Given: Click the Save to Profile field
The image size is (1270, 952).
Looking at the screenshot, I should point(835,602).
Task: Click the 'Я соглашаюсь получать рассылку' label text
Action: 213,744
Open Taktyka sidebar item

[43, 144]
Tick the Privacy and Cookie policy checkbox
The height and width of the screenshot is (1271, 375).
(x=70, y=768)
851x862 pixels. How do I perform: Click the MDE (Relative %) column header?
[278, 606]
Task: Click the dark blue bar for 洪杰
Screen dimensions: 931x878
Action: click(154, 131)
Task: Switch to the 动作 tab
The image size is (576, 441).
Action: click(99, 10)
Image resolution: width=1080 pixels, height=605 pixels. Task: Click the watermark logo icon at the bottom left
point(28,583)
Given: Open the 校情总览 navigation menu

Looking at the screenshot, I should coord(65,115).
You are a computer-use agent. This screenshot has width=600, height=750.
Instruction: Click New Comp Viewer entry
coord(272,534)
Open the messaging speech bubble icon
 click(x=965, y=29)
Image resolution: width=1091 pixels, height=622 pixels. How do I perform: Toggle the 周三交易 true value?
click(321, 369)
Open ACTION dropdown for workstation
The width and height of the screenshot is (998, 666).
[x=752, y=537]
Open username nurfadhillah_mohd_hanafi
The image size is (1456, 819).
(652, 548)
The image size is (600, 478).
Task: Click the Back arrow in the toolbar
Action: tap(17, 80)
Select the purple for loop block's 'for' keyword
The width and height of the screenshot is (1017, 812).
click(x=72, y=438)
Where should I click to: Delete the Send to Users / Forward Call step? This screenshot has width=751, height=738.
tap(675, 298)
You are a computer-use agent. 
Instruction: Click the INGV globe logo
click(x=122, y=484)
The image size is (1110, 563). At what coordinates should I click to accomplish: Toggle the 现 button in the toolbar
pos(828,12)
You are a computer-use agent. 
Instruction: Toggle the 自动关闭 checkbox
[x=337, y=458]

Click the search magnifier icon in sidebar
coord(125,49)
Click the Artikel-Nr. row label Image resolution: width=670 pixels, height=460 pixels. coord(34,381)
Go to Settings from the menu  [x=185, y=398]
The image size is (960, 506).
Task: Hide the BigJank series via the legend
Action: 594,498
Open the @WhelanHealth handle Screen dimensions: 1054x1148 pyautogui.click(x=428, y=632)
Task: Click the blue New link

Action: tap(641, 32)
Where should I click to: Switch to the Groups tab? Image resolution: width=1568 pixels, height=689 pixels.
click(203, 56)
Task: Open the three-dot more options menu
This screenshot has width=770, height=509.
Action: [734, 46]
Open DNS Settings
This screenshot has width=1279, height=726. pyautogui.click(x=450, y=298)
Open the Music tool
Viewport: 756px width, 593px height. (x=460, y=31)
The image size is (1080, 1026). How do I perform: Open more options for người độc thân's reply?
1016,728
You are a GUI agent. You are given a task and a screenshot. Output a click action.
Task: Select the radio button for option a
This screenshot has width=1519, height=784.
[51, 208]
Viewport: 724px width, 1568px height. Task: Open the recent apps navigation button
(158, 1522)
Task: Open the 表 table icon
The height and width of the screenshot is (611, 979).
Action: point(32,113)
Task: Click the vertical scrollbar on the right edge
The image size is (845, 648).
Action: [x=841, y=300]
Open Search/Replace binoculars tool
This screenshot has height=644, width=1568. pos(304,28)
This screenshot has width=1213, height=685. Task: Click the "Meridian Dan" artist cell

────────

Instructions for the task ▸ Please copy every line of the records above in which "agent" appears.

Answer to the exercise ▸
You are a computer-use agent. This screenshot has width=600, height=750.
You are a computer-use agent. 
You are a computer-use agent. 
You are a GUI agent. You are given a task and a screenshot. Output a click action.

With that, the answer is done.